Je tiens à préciser qu'aucun humain n'a été maltraité pour la réalisation de cette fiction.

Je suis une clé à molette. Une petite merveille de la mécanique. Un bijou de science. Une reine dans la boite à outil. La meilleure amie des bricoleurs. Je vous arrête. Je ne suis pas narcissique. Je suis juste un bijou de modernisme.

De manière générale je n'ai aucune haine particulière contre le genre humain. Mis à part ceux qui me prennent pour un vulgaire outil, les maladroits, les incultes, ceux qui laissent leurs doigts gras sur ma ligne parfaite et ceux qui ne reconnaissent pas ma valeur. Ce qui inclue une bonne part de l'humanité.

Mon histoire commence dans une petite boutique de la cité du centre. Petite, mais non moins célèbre dans l'univers de la mécanique. Le dirigeant, mon créateur (je refuse de m'abaisser à un sentimentalisme vulgaire en l'appelant papa), s'était pris d'affection pour moi. Il m'exposait dans sa vitrine. Il faut dire que je suis une beauté dans mon genre. Une ligne élégante, une parfaite prise en main, un alliage de titane alliant esthétique et pratique. A cela rajoutez ma rareté. Il n'existe que 134 modèles comme moi dans le monde ! Je suis capable d'assurer à moi seule la fonction de plus de 5 outils différents. Bref, je suis une merveille. J'étais choyée, nettoyée, récurée, polie comme certains le font avec leurs plus belles parures.

Ma principale activité était de me comparer à mes consoeurs clé à molette pour me rappeler ô combien je leur étais supérieure. Mais quand j'étais lasse de ce jeu et que mon auto satisfaction dépassait les limites de la décence, j'observais. Oui je regardais, j'analysais et j'essayais de comprendre le monde qui m'entourait. Comment une clé à molette peut elle réfléchir ? Non mais, je ne vous permet pas voyons ! Bande d'impoli ! Les humains ont vraiment une vision du monde étriquée !

Passons.

Mon autre passe temps, donc consistait à regarder les passants.

Et puis un jour. Ils sont arrivés. Ils étaient deux. Un jeune homme, une jeune femme. Les êtres humains ne se baladent rarement en couple. Et s'ils le font, cela ne peut vouloir dire que trois choses :

Soit il s'agit d'un vieux couple. Ils finissent leurs jours ensemble, sans pour autant arrêter de se chamailler. Pathétique. Une chance que je ne vieilli pas !

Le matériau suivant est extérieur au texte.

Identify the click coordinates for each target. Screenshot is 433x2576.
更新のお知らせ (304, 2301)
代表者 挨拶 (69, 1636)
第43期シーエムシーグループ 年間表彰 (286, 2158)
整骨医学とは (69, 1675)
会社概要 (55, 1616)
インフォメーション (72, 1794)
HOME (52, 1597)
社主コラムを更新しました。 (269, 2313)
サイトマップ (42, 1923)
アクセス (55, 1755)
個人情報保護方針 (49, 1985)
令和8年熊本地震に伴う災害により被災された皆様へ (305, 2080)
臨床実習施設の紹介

Autre possibilité mais aussi plus rare : le jeune couple heureux. Ils se fréquentent depuis peu. Ils filent le parfait amour, jusqu'à ce que … cf au dessus.

Enfin dernier cas : Ils sont jeunes, ils n'ont aucun lien entre eux et ils se disputent quand même. Pourtant ils prennent la peine d'être ensemble. Etrange non ? Je ne comprendrais jamais les humains. Et eux ne sauront jamais ce que je pense d'eux. Une clé anglaise m'a apprit qu'ils faisaient ça par amour. Je trouve ça ridicule. Et puis de toute façon, ça veut dire quoi l'amour ? Pourquoi sont ils obligés de se supporter ? Bien sur, j'aurais pu le demander à ma voisine britannique, mais j'ai ma fierté ! Je n'adresse pas la parole aux moins que rien !

Ce jour là, j'avais donc repéré ces deux là, qui d'après ce que je voyais convenaient parfaitement à la catégorie trois. Je décidais de les observer pour mieux comprendre leurs actions illogiques.

La jeune fille s'est approchée de la vitrine en courant. Elle a appuyé son visage contre la vitre. C'est vrai ça. Il faudrait les nettoyer ces vitres. La jeune fille regardait la devanture avec admiration. Allons, que fais tu jeune fille ? Ce n'est pas un magasin de jouet ici, encore moins une bijouterie pour toi et ton petit copain. Quoi que, vu l'enthousiasme du petit copain en question je doute que vous soyez ensemble. Les soupires qu'il pousse toutes les deux secondes sont des plus éloquents. Il est forcé d'être là. Ça se voit ! La blonde se tourne finalement vers lui. Elle entame une discussion animée avec lui. Sa voix suraiguë me fait mal aux oreilles. Elle semble enthousiasme au moins. Je pourrais compter les étoiles dans ses yeux.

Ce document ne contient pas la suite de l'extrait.